このような議論の完全な(あるいは最終的な)結論は、その議論における様々なファクトを勘案した上で導き出されているものだと公正な姿勢の読者は考え、事実から導かれる推論のみが議論の対象になっていると考えるだろう。しかしもし読者諸君が自力でこのファクトを見つけようとするならば、すぐに幻滅してしまうだろう。

あるプロAは、大きいボールを使ったことで20ヤード飛距離をロスしたと主張する一方、プロBはなんら違いはないと言い、ゴルフライターのX氏はその知識から、パッティングリーンで大きいボールを使う事で1ラウンドあたり2打はスコアを減らせると見積もり、別のライターY氏は同様にその知識からスコアに差が出ることはないと主張する。

こうした事実を公正な読者諸君が冷徹な視点から見れば、どちらかのボールを執拗に支持する連中というのは、実はファクトに対する知識が最も不足している連中なのではないかと思うことすらあるだろう。

ファクトが全てを語るわけではない。

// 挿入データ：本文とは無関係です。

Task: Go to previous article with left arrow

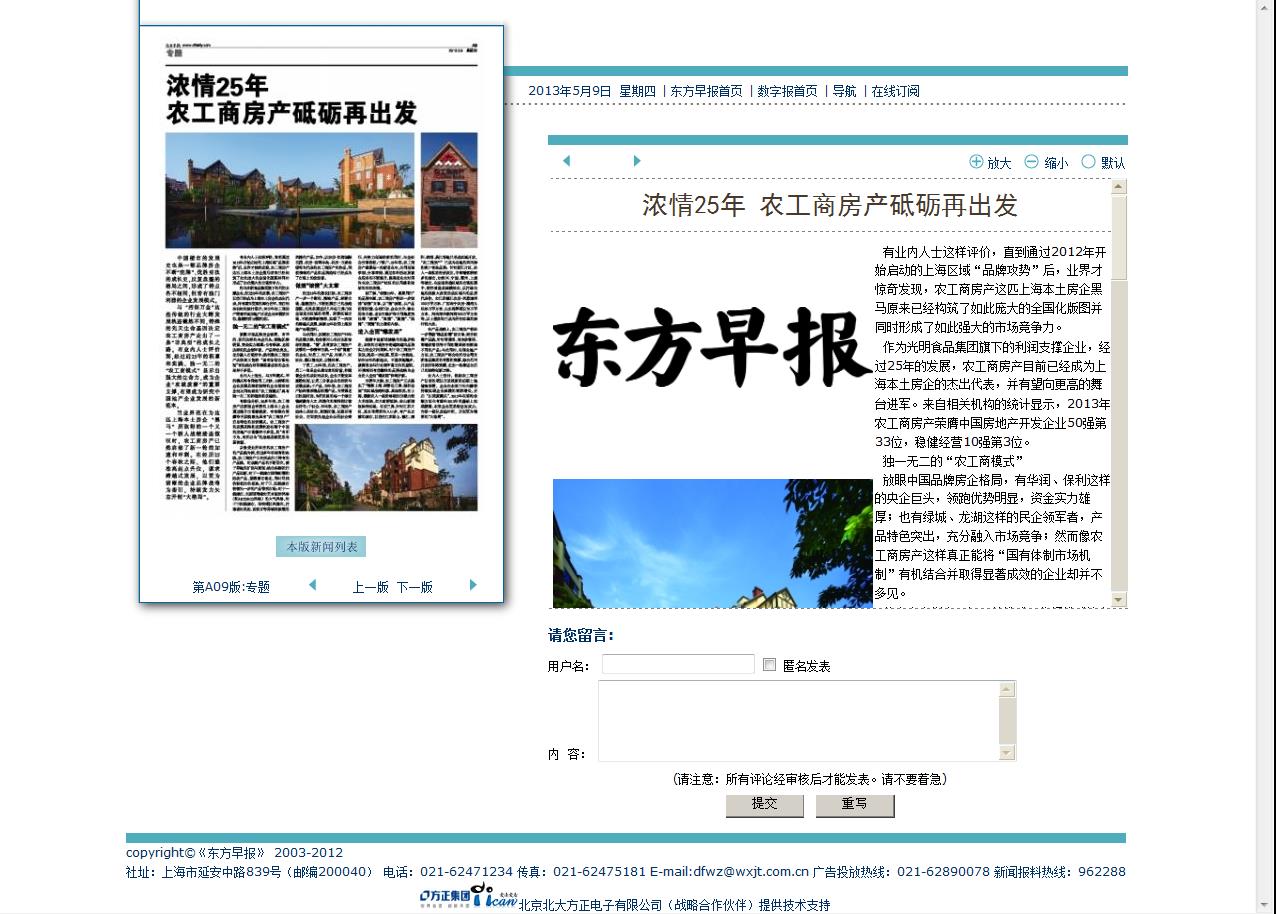Action: [x=566, y=161]
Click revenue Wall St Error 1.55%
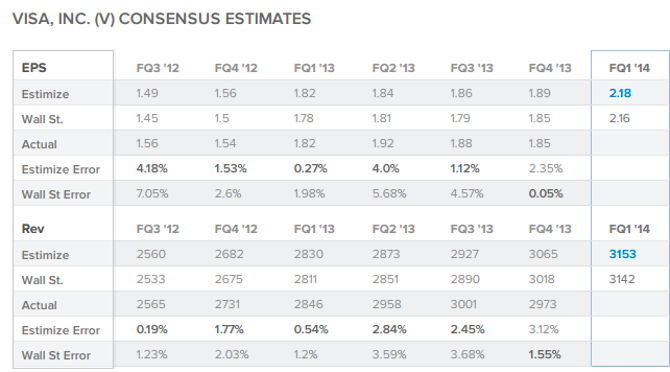This screenshot has height=372, width=670. click(x=544, y=355)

あるボールが他のボールよりも優れているとする基準は、大部分において物理科学の範囲を超えている。もしあるボールを使用することで、他のボールよりも少ないスコアで上がれることが決定的に示されたとしても、それがすなわち「良いボール」であることを決定するわけではない(おそらくそのゴルファーはルールが許す限りそのボールを使い続けるとは思うが)。ゴルファーはまず、「より良い」という意味について合意しなければならず、そこから論点が決定する。さもなければ「どうあるべきか」といった、二つのボールの実際の違いについての、不正確な、悪くすれば思い込みの議論が、本来の問題を曖昧なものにしがちなのだ。

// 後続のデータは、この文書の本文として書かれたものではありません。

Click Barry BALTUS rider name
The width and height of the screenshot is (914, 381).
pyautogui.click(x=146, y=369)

よってここでまず求めるものは「ファクト」である。これは場合によっては簡単に見つかり、場合によっては発見が難しい。ここでドライバーの飛距離への影響をカテゴリー1、パッティングのパフォーマンス全体への影響はカテゴリー2に属するものとする。しかし、これらはすべて、少なくとも原理的には、何らかの測定によって答えることができる問題である。

ファクトの比較: 1.621.68

この研究の大部分は、シュリベンハムの王立陸軍科学大学とラフボロー工科大学で行われた。実験そのものは、インパクト時、飛行中、パッティンググリーンでの挙動や反応にどのような違いがあるのか、というものだった。

これらは結局のところ、二つの重要なファクター、つまり大きなボールを使うことでプレイヤーの「自信」にどの程度影響を与えるのか、また大きなボールを使うことで考えられるあらゆる「再現性」の向上が最終的にボールの打撃の方法に与える影響、それらが結果としてプレーヤーのゲームの一般的なレベルに与える影響についてである。

図26:2 アメリカサイズ(左)直径1.68インチと、イギリスサイズ(右)直径1.62インチの違い。

図が示すように、2つのボールの大きさの差は小さく、ボールを打つゴルファーにとってその差がどんなに大きく見えるとしても、実際の行動における差はそう大きいものにはならないと予想される。したがって、本実験にあたっては可能な限りの精密性が求められ、慎重な統計分析が必要であった。

入手が容易で広く普及しているという理由から、実験はイギリスの2つの主要メーカーのボールに限定して行われた。イギリス製のアメリカンサイズのボールの弾道特性が、アメリカ製のボールの弾道特性と完全に同じではない可能性もあるが、それでも、すべてのメーカーのボールを対象とした幅広い調査をすることで、結論が大きく変わる可能性は非常に低いと考えられる。

1.632と1.692の比較

まず、実験用に用意されたボール直径の実寸を確認した。1.62インチボールは平均1.632インチ、1.68インチは平均1.692インチで、どちらも大きさにかなりバラツキがあることがわかったが、おおむねルール上の制限の範囲内に収まっていた。つまり、どちらも公式の最小サイズより平均0.012インチ大きく、実際、製造におけるかなり広い「許容範囲」を示している。

同時に、両者のサイズは、その差の大きさとの関係で、弾道学的に実験が2つの全く異なるボールを扱っていることを確認するのに十分なほど非常に一定であった。同じことが、弾道性能の目安になる「メリット値」(質量÷直径の2乗)にも当てはまる。この数値は、イギリスサイズが平均17.01、アメリカサイズが平均15.83であった。